---------- Source text ----------

Beaches in Long Beach and elsewhere in Los Angeles and Orange counties were closed Friday after as much as 4 million gallons of untreated sewage spilled into the Dominguez Channel, officials said.
According to the city of Long Beach, the spill of 2 million to 4 million gallons of waste was caused by the failure of a 48-inch sewer main in Carson on Thursday. The channel runs into Los Angeles Harbor.
The closed beaches include Cabrillo, Point Fermin, White Point, Rancho Palos Verdes and Royal Palms. They will remain closed until bacteria testing shows the water to be at safe levels. All swimming beaches in Long Beach are also closed, city officials said, and Seal Beach’s Main Beach is also off-limits.
“For their safety, the community is encouraged to pay close attention to any warning signs posted at the beach,” Long Beach said in a statement.
The Dominguez Channel was the site of another environmental crisis earlier this year. Beginning in October, thousands complained about a noxious smell coming from the creek that lasted for weeks.
Regulators later said a fire at a Carson warehouse that stored beauty and wellness products probably caused the foul odor.
Officials on Friday said they were increasingly worried about the spill.
“A sewage spill of this magnitude is dangerous and unacceptable, and we need to understand what happened,” Los Angeles County Supervisor Janice Hahn said.
“The recent storm undoubtedly contributed to the spill, but we need infrastructure that doesn’t fail when it rains. I am calling on L.A. County sanitation districts to do a full investigation into the cause of this spill and whether aging or faulty infrastructure was involved.”
On New Year’s Eve, some visitors said they were “bummed out” to miss dipping their feet in the Pacific Ocean, having braved airline chaos and threats of the highly infectious Omicron variant of the coronavirus to visit friends and family for the holidays in California.

---------- Data provided ----------

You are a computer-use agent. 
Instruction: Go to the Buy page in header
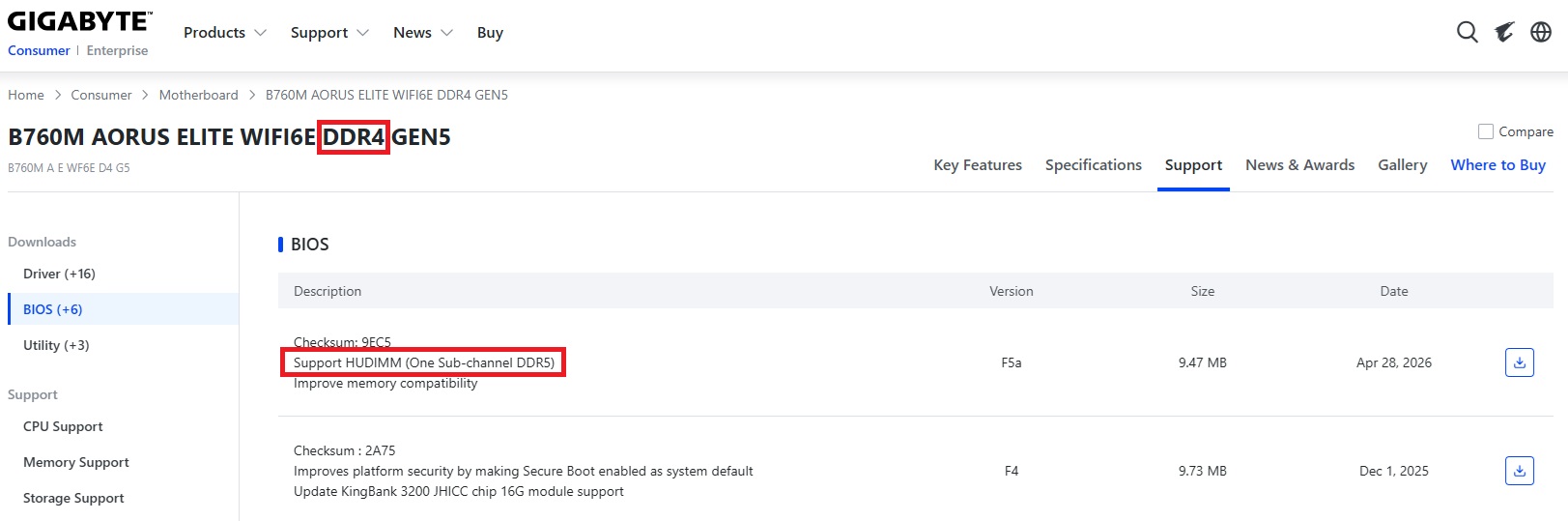490,32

----------

▶ **Exercise**
According to the sewage spill article, what caused the spill into the Dominguez Channel?

▶ **Result**
The failure of a 48-inch sewer main in Carson on Thursday.